For the first time federal officials have new power to overhaul the system under Obama's Affordable Care Act, which gives them authority to stop paying a provider they suspect is fraudulent. The bill funds hundred of new agents to go after an estimated $60 Bil. in fraudulent claims.
Whatever your views on solving the problems of the U.S. health-care system, you’d probably agree that Medicare fraud could use some attention. Today U.S. government agencies including the Department of Justice said they were charging 94 individuals responsible for a collective $251 million in fraudulent Medicare claims. (Here’s the WSJ story.)
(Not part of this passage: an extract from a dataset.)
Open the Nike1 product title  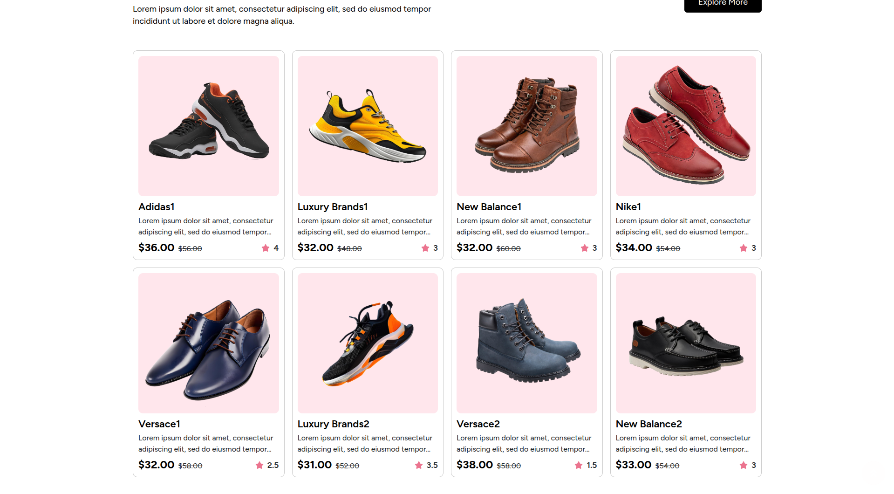click(x=628, y=207)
Kirk Ogrosky, now a partner at Arnold & Porter, is a former federal prosecutor who created and managed the Medicare Fraud Strike Force. The Health Blog chatted with him by phone and email to get his take on today’s action and on Medicare fraud in general.
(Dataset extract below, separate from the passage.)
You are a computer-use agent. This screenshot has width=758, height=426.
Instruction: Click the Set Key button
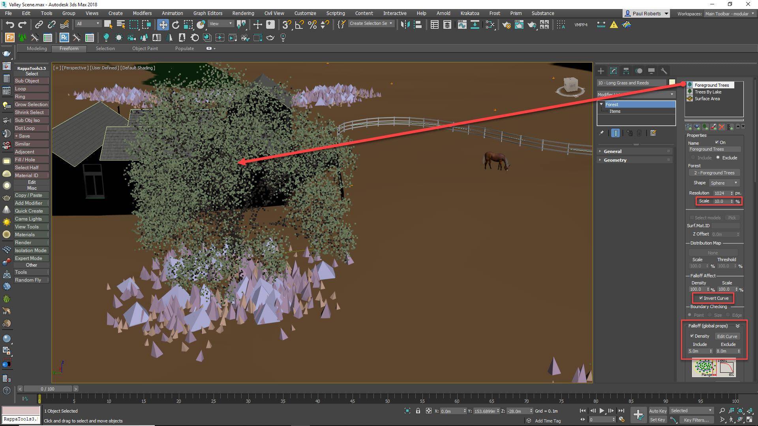tap(658, 419)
The government said this is the biggest operation since the strike force started, three years ago. So it’s a big deal?
Yes. It’s enormous in comparison to Justice’s history in health care fraud enforcement.
What’s the estimated annual cost of Medicare fraud in total?
It’s a really hard question to answer, but the most used estimate is $60 billion for all federal spending on health care. That comes from outright fraud, which is what the takedown today was about, false claims such as upcoding and other things that you might consider waste.
How will Medicare fraud enforcement change under health-care overhaul?
The main way it will change is that Congress and the president will fund it in an unprecedented way. President Obama has essentially put in half a billion dollars to pay for more FBI agents, HHS agents, prosecutors, and others.
What about the fraud itself — will anything change because of the new law?
There are some new areas as part of the law, such as the insurance exchanges, where we’ll have to wait and see what happens. People who commit health-care fraud are very resilient and very fast.
Is there a typical Medicare scam, or is it all over the map?
The types of scams are very regional, because people in a given area replicate them. Criminals are not creative; they learn them — they learn what billing codes to use, how to recruit patients. In Miami, they prosecute hundreds of people for schemes involving HIV infusion, home health care and durable medical equipment. And when there’s a new rule that means Medicare is no longer paying for something, people will switch to a new type of fraud.